EXERCISE BRIEF: Return the whole listing exactly, omitting the pictures.

◆ ◆ ◆ ◆ ◆

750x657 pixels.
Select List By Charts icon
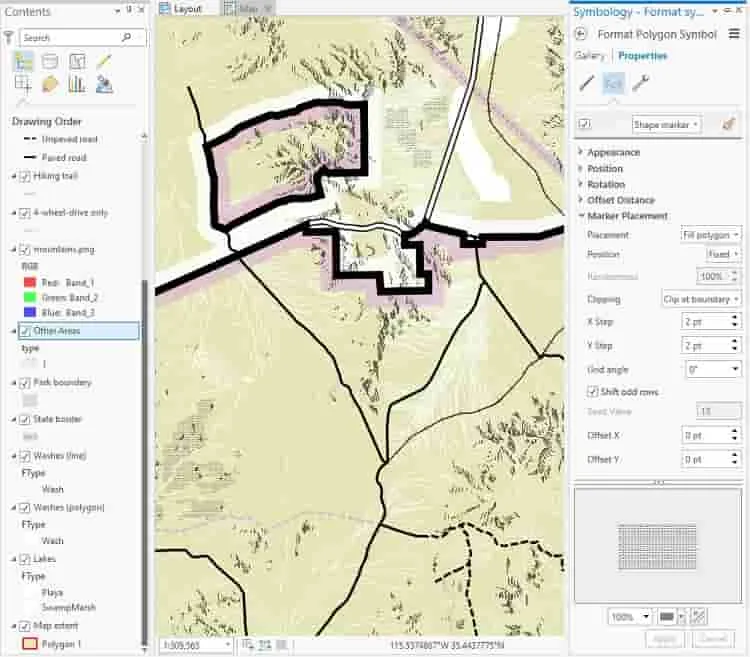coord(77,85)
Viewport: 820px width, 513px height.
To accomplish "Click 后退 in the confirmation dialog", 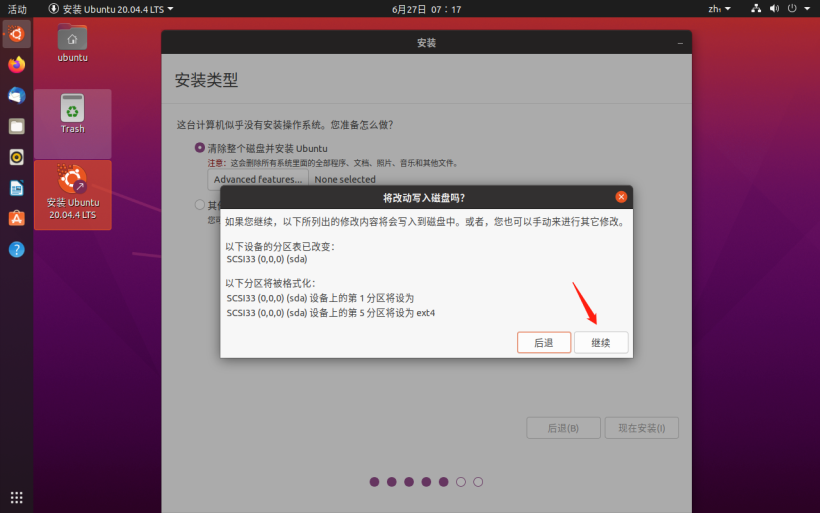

◆ ◆ ◆ ◆ ◆

WRITTEN SOLUTION:
750x657 pixels.
Select List By Charts icon
coord(77,85)
Viewport: 820px width, 513px height.
To accomplish "Click 后退 in the confirmation dialog", 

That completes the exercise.